This question is related to my post on how to dynamically set a user's role based on some data (http://forum.strataframe.net/Topic3970-21-1.aspx).



As the plot thickens...



Not all users have their access controlled at the project (application defined 'project', not a VS project) level. Some are 'enterprise' users, who automatically get access to all projects. I have a permission setup, 'AllProjectAccess', which will used to determine which users need access based on project and which have access to all projects.



If the user was logged on when I needed this, this would be easy:



SecurityBasics.CurrentUser.GetPermission("AllProjectAccess").Action



Unfortunately, the user isn't logged in yet. I have a custom login form that handles the OK click and within this procedure, I need to determine:



1. Is the user an enterprise user or a project level user

2. Get default project for user (applies to all users)

3. If user is a project level user, setup appropriate role(s) for the project



When this is done, I continue on with the process, calling me.OnLoginAttempt(), letting the framework do its magic.



So the question is, how do I do step 1? I want to user the framework to handle all the complexities that can occur to finally determine what the action is for that permission.

Well, a user is going to have to be logged in to retrieve any permissions to test on.  Once they are logged in, you can start swapping things around...I had posted a reply to you at some point about creating a custom login form...you can look at that to get an idea possibly.  But you will have to login in order to retrieve permissions (at least through the normal framework functionality).  You can use the SF security business objects and manually load the BO to get the data you want to look at before the login occurs.  That is really the only way I know how to answer you on this one .

Well, what you originally suggested (as I understood it) was to use a custom login form, then use the AuthenticateUser to see if the user was OK, then do my custom work to figure out what role(s) the user has for their 'default' project, load those roles into the SFSUserXRolesBO (clear any previous roles), then log them by calling the OnAttemptLogin(), which would handle logging them in, deal with invalid logins, etc.



I suppose that would have worked, except I actually have two classes of users, those with access to all projects and those with access on a project by project basis.
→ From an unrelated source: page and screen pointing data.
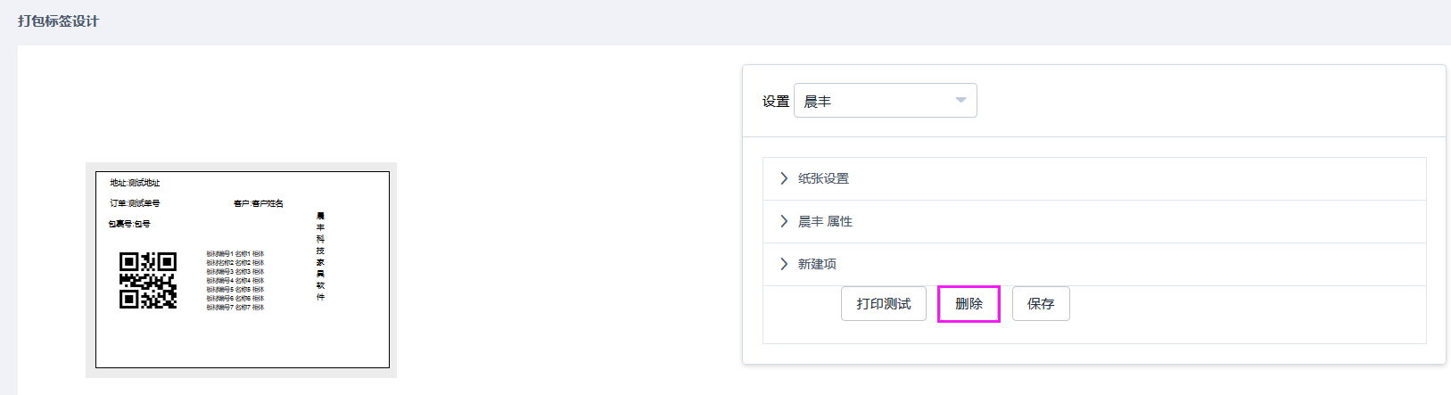Click the 打印测试 button
Screen dimensions: 1451x395
click(x=884, y=304)
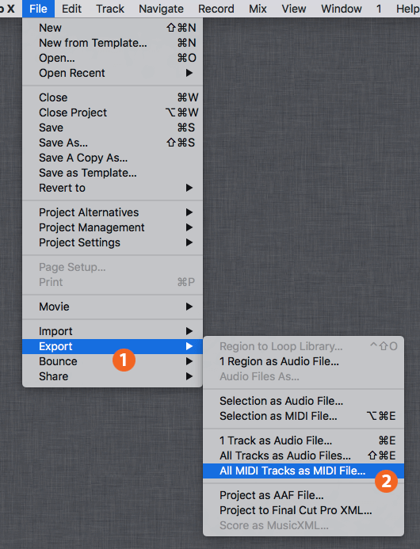Expand the Bounce submenu
420x549 pixels.
(x=113, y=361)
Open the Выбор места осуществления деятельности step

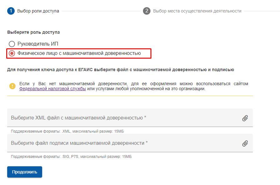coord(197,11)
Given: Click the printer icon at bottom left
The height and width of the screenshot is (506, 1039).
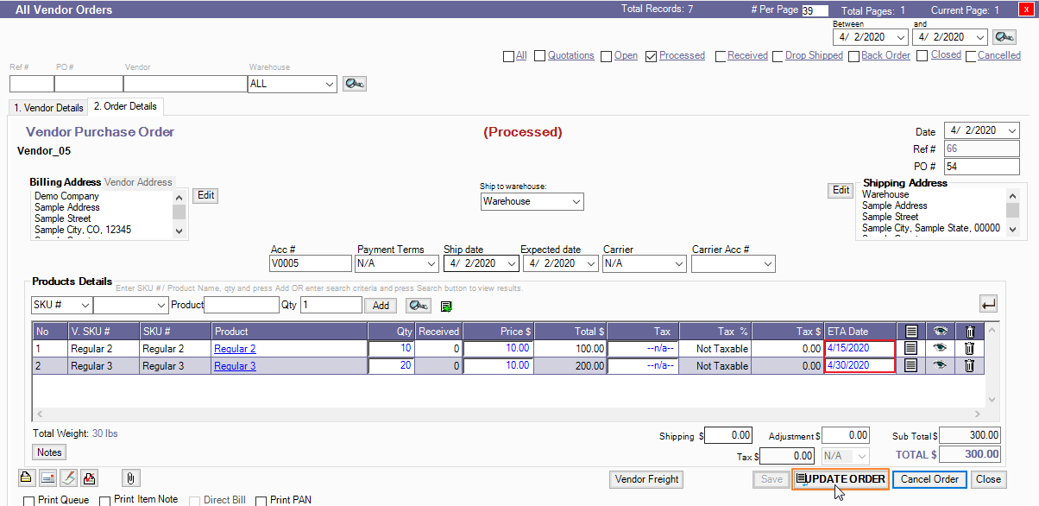Looking at the screenshot, I should pyautogui.click(x=26, y=478).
If I have to go through the SFS BOs, I suppose I have to look at SFSRoleXUsers, SFSRolesXPermissions, SFSUserXPermissons all to figure out a permission right?
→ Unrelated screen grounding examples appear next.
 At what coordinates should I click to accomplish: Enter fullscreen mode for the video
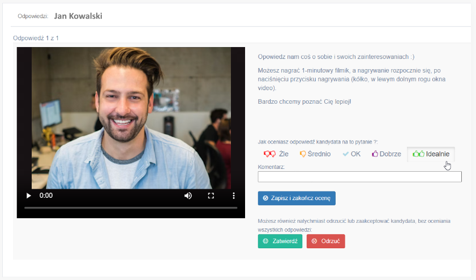[x=211, y=196]
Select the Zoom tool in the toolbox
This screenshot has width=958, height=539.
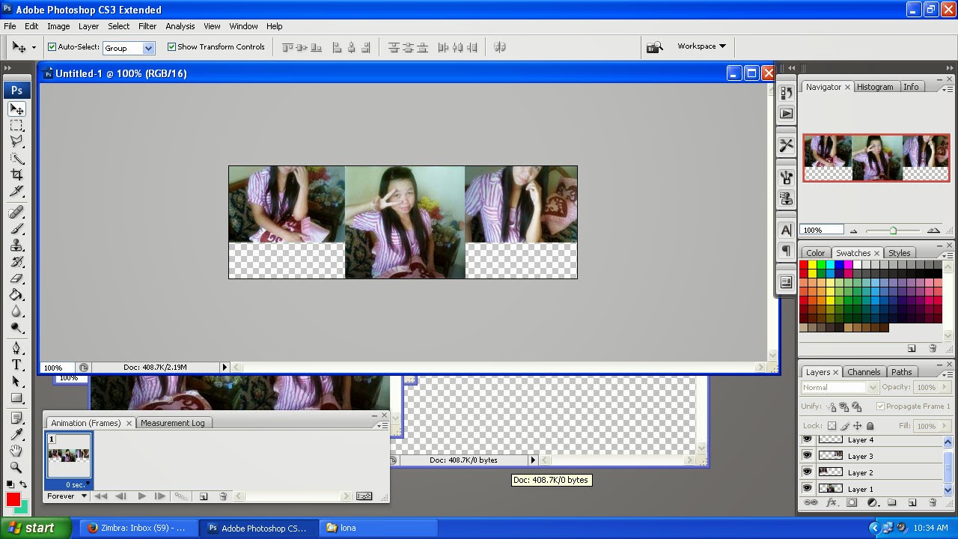click(x=16, y=467)
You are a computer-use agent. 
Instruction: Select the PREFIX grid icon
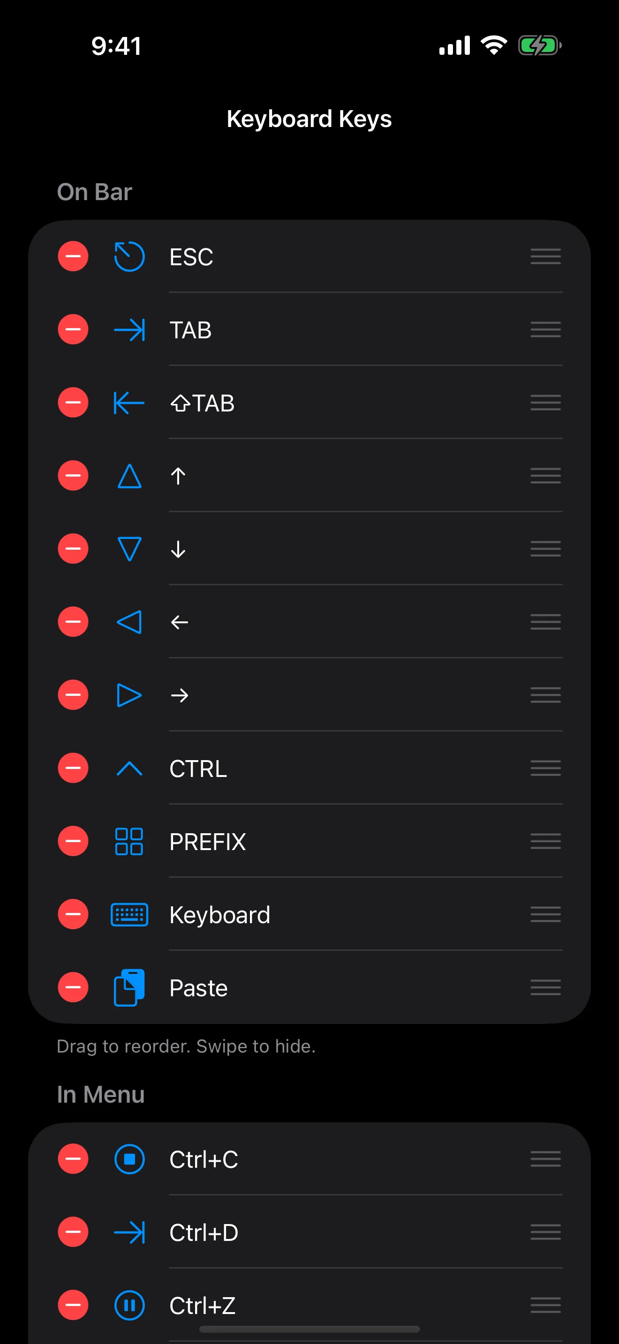point(129,841)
Is the "Enterprise" user static or change with the project?

In poking around in the Object Browser, I'm wondering if this might work:



' Authenticate user

dim userInfo as SFSUsersBO

dim loginResult as MircoFour.StrataFrame.Security.LoginResult

loginResult = MircoFour.StrataFrame.Security.Login.AuthenticateUser(me.txtUser,me.txtPwd,"",userInfo)
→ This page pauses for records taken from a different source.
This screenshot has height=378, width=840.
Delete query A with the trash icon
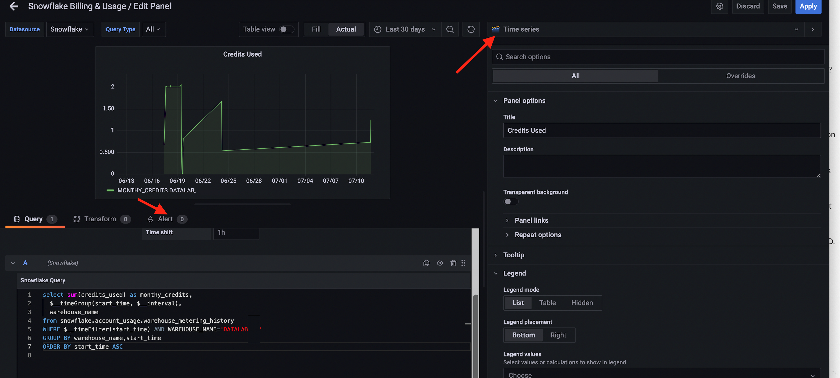(x=453, y=263)
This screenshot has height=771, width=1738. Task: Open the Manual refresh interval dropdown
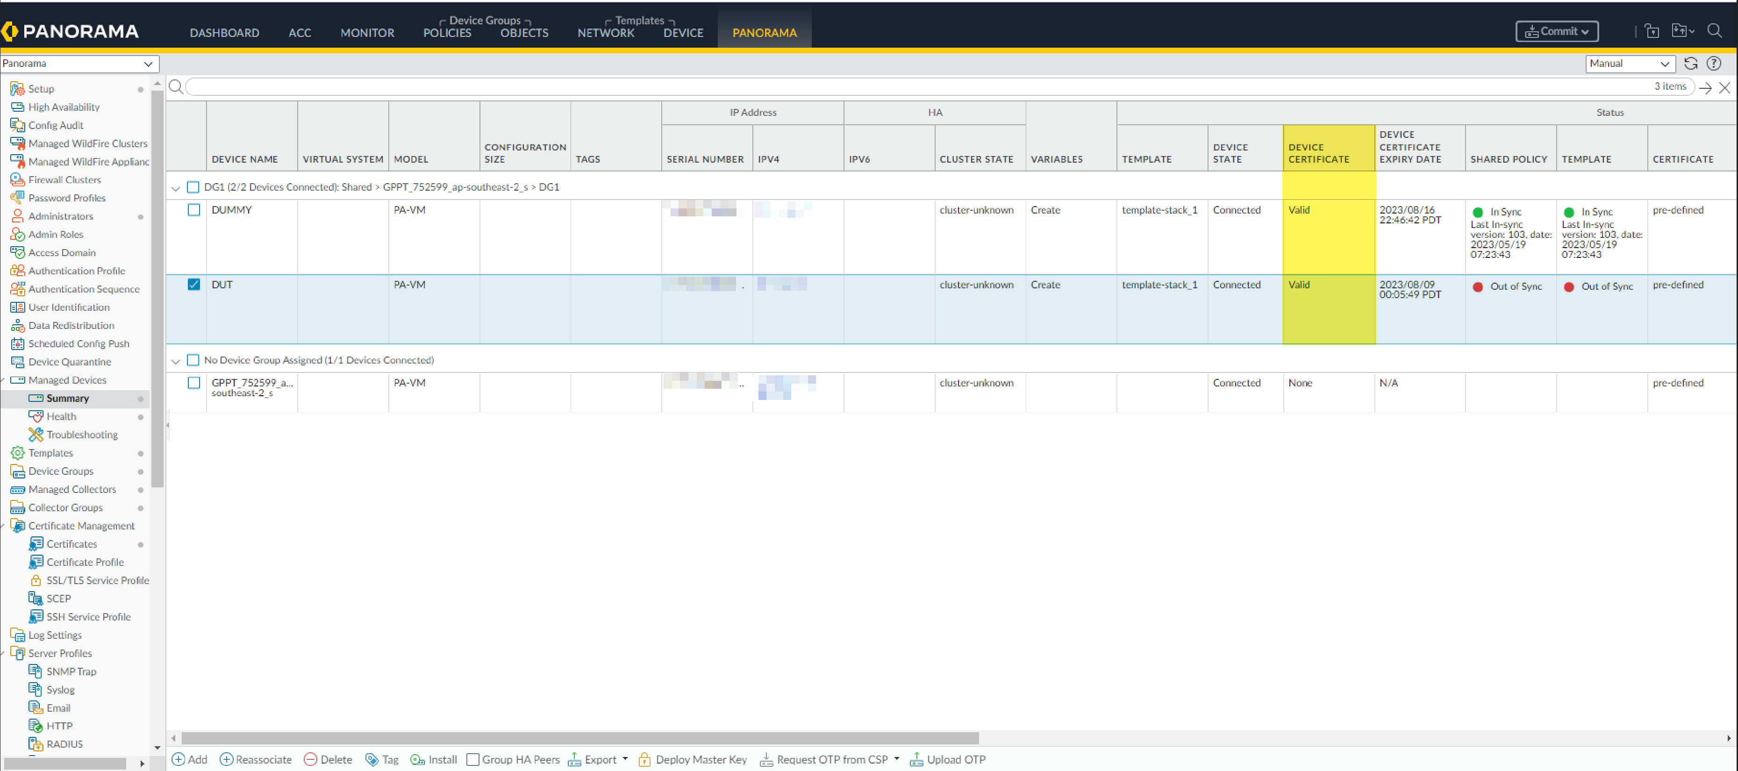click(x=1629, y=63)
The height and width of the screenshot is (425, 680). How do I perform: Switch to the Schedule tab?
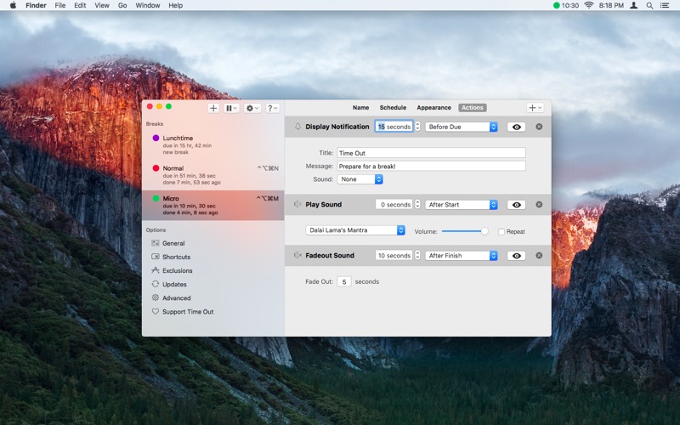click(393, 108)
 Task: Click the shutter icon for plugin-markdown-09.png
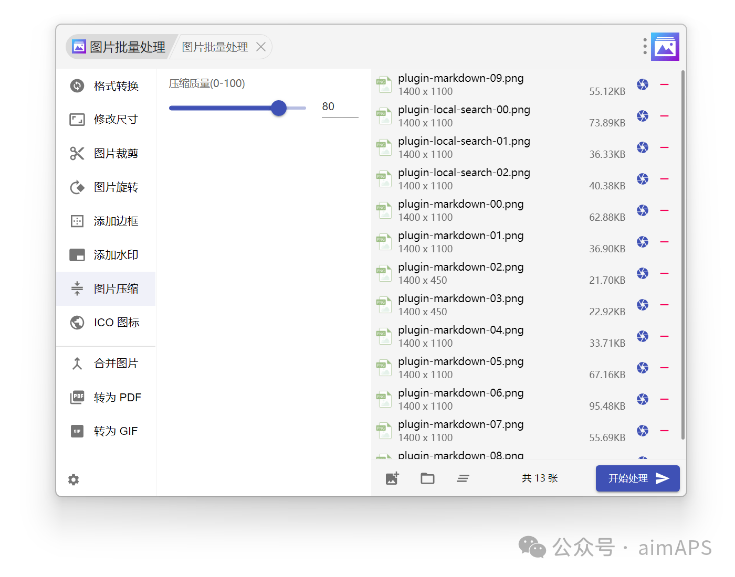[x=643, y=84]
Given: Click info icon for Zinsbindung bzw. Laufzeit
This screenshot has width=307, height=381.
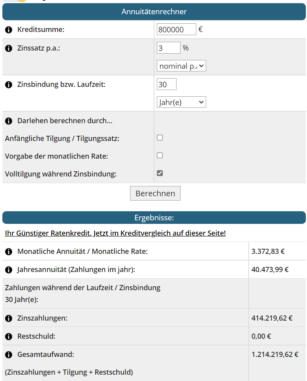Looking at the screenshot, I should click(x=9, y=84).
' Create temporary logged in user so we can check to see if they have all project access

dim tempUser as New LoggedInUser

tempUser = MircoFour.StrataFrame.Security.LoggedInUser.CreateNew(userInfo)

If tempUser.CheckPermission("AllProjectAccess").Action = PermissionAction.Deny Then

' Do role setting stuff

End If



Me.OnAttemptLogin()

Greg,

I think this whole think has become much more complicated than it needs to be.  If it were me, I would adjust application to work within the confines of the security so I would not have to make a lot of changes.

For example, when a user comes into the application, they are going to have to choose which project to work on, right?  Why not do something with security at that point.  Or what if your projects allows certain users to associated with it, rather than trying to go the other way around. 

I don't know your application, but I do know that we can come up with a more simple solution that what you have been doing lately.  When it starts getting complicated like this...we always sit down as a team and figure out another avenue to travel.

Yes, it may work fine...but I woudl still consider revising the approach you are taking.

There is a class of users that have enterprise level access. I.e. they can access all projects because they are 'enterprise' level users. They might be executives, users in a departments who help all projects or provide QC on projects.

So going back to my previous post, does the user have to select a project or does it just know somehow which project to open?

But as I understand your security, you don't have the native (i.e. easy) ability to define a set of roles based on some application data element (in my case, some user's roles are defined by the project they are working on).







The application tracks a default project, which is the project that is used when they login.







Er, I thought I was As soon I know who they are (they have been authenticated), I have to figure out if they are 'enterprise' users or 'project' users, which will determine if their roles need to be changed. In all cases I need to figure out their default project, so I can setup the 'context' for the application.







Huh? I'm associating projects to users (remember, 'project' is an in application term, describing data within that application, not a VS project), or if you prefer users to projects. It is a linking table (userID, projectID).







I'm all ears, But here is what I'm dealing with:



1. Two basic classes of users: those who have access to all projects and those whose access is determined by project.

2. For users who have access determined by the project, I will need to dynamically set the access based on project.

3. In SF (as I understand it), I must set the roles for a user before they are logged on.